The heat load is primarily a function of exposed exterior wall/window area, not the floor area. The total heat load divided by the available radiant-floor area, and the radiant-floor method used determines the water temp requirements.
If you want to take a pretty-good stab at the rough heat load, get out a measuring tape and start measuring the exterior areas of each sub-type, and we'll come up with reasonable "U-factors" (the average thermal conductivity) for those sub-types from which to calculate the load based on the interior-exterior temperature difference, and the U-factors.
The
99% outside design temp for Toronto is +1F/-17C, and assuming a 70F/21C interior temp, that's a delta-T of 69F, but let's just call 20C or 70F delta just to keep it in round numbers. For the sake of keeping it all in English-unit U-factors and BTU/hour which is more common in N.American HVAC parlance than watts, let's call it 70F.
The U-factor of a clear-glass double pane is about 0.5 BTU/hr per square foot per degree-F. A single pane is about 1 BTU/hr per square foot per degree-F. So measure up the windows & sliders in square feet and do the math. Assuming your 4 "small windows" are 5 square feet each and all clear double-panes, that's 20 square feet of window of window for window losses of about:
U0.5 x 20' x 70F= 700 BTU/hr.
For fiberglass insulated 2x6 walk-out side figure a U-factor of about 0.078. Measure up the exterior studwall are and do the same math, U-factor x square feet x 70F.
Uninsulated poured concrete has a U-factor of about 1.0 BTU/hr-degree-foot, but only count the above-grade wall area down to about a foot below grade, since that's going to be the bulk of the wall losses- the below grade portion will have losses considerably lower. If you're adding an interior side 1.5" EPS + batt insulated 2x4 wall, the U-factor will run about 0.06 BTU/hr-degree-foot. If 1.5" EPS + 2x6/batts, call it U0.05. If just 2x6/batts, U0.75 (slightly better than a regular 2x6 first-floor wall due to a slightly lower framing fraction.)
Any solid wood exterior doors or double-pane glass sliders, figure about U0.5, insulated doors about U0.25.

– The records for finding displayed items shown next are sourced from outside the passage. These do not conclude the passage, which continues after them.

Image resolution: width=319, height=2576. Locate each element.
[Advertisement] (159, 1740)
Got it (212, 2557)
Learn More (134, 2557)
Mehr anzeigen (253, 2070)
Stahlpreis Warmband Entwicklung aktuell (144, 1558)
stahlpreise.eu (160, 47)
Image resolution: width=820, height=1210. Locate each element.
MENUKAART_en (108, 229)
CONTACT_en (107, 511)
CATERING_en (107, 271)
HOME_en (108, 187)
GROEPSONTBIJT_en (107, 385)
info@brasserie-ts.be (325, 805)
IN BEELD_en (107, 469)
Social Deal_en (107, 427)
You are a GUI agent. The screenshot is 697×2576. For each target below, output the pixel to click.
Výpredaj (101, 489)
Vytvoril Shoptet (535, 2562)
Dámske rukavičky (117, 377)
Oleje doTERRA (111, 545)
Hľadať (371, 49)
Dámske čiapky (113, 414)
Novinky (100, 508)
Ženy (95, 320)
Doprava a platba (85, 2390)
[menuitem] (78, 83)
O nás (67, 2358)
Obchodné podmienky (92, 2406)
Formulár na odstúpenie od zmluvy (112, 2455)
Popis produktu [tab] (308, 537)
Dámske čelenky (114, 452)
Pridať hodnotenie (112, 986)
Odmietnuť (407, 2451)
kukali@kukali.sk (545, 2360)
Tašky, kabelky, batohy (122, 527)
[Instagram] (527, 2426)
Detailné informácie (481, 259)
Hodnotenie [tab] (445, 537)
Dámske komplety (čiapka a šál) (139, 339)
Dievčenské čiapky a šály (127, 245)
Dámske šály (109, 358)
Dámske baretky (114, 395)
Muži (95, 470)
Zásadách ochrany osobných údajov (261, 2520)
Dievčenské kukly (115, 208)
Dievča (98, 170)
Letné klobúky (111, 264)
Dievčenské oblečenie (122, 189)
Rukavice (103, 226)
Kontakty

Ignore the floor losses, and ignore the air-infiltration/ventilation losses, as well as the inputs from warm mammals, electrical plug loads, duct losses to the basement from the upstairs heating system, etc.
Add up all of the losses for each room by sub-assembly type, then add up all of the room totals, and it'll be close enough for designing a heating system.
If your wall stackups or doors & windows differ from what I've given you U-factors for, tell me what the stackup is and I'll estimate the U-factor for you.
Something else to consider for a minimal loss of height: Adding 1.5" of EPS to the floor and putting down a 1/2" OSB subfloor tap-conned to the slab, and using a radiant ceiling rather than a radiant floor only blows 2" of height, and is still pretty cushy. At the likely VERY low per-square foot heat load the difference in floor temperature will hardly be enough to be felt except on the coldest days, and may not be a sufficiently high comfort up-tick to matter or be "worth it" once you've insulated the floor. That can be determined once we know the total heat load and the amount of radiant floor or ceiling that would be needed to support the load.